Dans Dans la joie et la bonne humeur ou comment cultiver un hélicobactère pylori’, il s’agit d’entraîner le spectateur dans une spirale de mots, de dialogues vifs et de scènes courtes, il s’agit de lui faire croire jusqu’au bout qu’il est en train d’assister à une « bonne » comédie, bien écrite parce que bien « enlevée », avec des répliques « bien trouvées ». Il faut faire croire au sitcom, à l’émission de variétés presque. Aux plateaux et costumes des séries télé. Il faut jouer avec cette illusion, s’amuser des effets produits tout en sachant qu’on amène le spectateur vers le sordide, le drame, le cynisme. Je reprendrai un titre de texte que j’ai écrit il y a trois ans avec mes compagnons d’écriture Philippe Malone, Michel Simonot et Lancelot Hamelin « l’extraordinaire tranquillité des choses ». C’est à dire comment la dramaturgie du texte reprend ce qui se met en place « tranquillement » (ici synonyme de sournoisement) depuis le début des années quatre vingt, ce qui se met en place et qui trouve sa forme là, en ce moment, c’est la dictature de l’économie, la perte de la pensée au long terme au profit du court terme, l’atomisation de recherche de sens et donc du désir de toujours remettre en cause notre façon de vivre.
Et si finalement, dans ce canapé mou de la pensée nous n’étions pas si malheureux ? Et si le fait d’avoir un IPhone suffisait à tenir jour après jour ? Ce texte reflète cela. Cinq acteurs pour des dizaines de personnages, des parcours qui se croisent, des destins qui s’entrechoquent. 100 tableaux de une minute comme un programme court, juste un bon divertissement avant le journal de vingt heures et ses relents anxiogènes.

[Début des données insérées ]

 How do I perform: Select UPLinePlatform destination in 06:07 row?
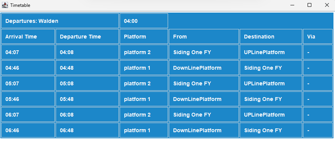tap(271, 115)
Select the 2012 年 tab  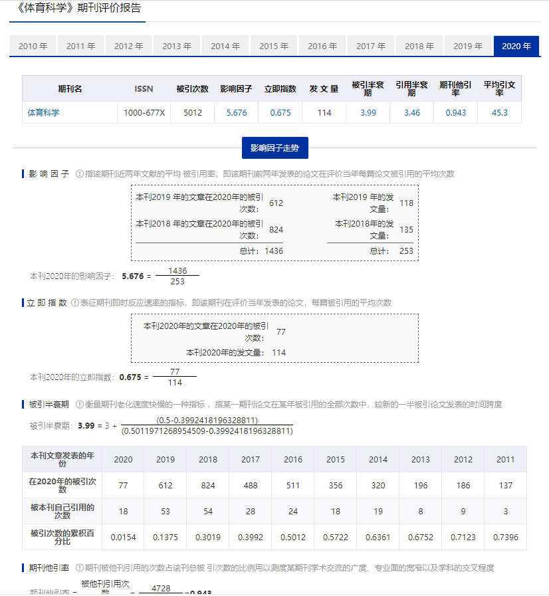point(129,46)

Ce texte est le deuxième volet d’un triptyque sur le monde du travail. Le premier texte Avec un grand Fest une commande de la compagnie L’hiver nu. Le deuxième texte Dans la joie et la bonne humeur ou comment cultiver un hélicobactère pylori est une commande dans le cadre de ma résidence à la ferme Godier et mon travail en commun avec la compagnie Issue de secours depuis plus d’un an maintenant. Le troisième volet asphalt jungle II’ est une commande du Théâtre du rictus (Nantes). Sylvain Levey

A propos de la mise en scène

Je ne sais pas si c’est l’aboutissement d’une rencontre, ou le départ d’une collaboration plus fructueuse encore avec Sylvain Levey, mais ce que je sais, c’est que je reçois son texte comme un cadeau pour ma compagnie.
Son écriture vive et tranchante touche. Sylvain a cette façon de dire des choses graves avec une « légèreté » qui fait mouche.
J’ai souvent ri en lisant sa pièce, de ce rire qui devient une heureuse insurrection contre l’hypocrisie de certains pouvoirs, de ce rire qui réveille et nous sort du somnambulisme.
Sa pièce fonctionne tel un antidote à la contemplation du malheur.
Elle invite à regarder avec une lucidité accrue la société dans laquelle nous évoluons.
Elle dessine le tissu des relations sociales – enchevêtrement de stratégies de survie qui pourrait ressembler à un immense champ de bataille si cette notion n’était par trop restrictive (chacun est complice par moments du système qui le broie).
Elle interroge sur la destruction progressive du capital social de notre société.
Dans ce monde en crise, l’individu démuni s’atomise.
Il est important, essentiel pour moi de mettre en scène cette écriture car non seulement elle interroge notre société dans son fondement, mais elle interroge aussi la théâtralité.
L’écriture de Sylvain Levey questionne le personnage de théâtre dans sa fonction qui devient, sous sa plume, personnage/acteur. Les deux facettes de cette entité se nourrissant l’une de sa fiction, l’autre de sa réalité, une tension constante invente « l’être là » dans l’espace.
J’imagine comme une improvisation où l’acteur/personnage sera sourd à l’autre personnage /acteur.

J’imagine un lieu dépouillé, où l’univers sonore portera une part du récit.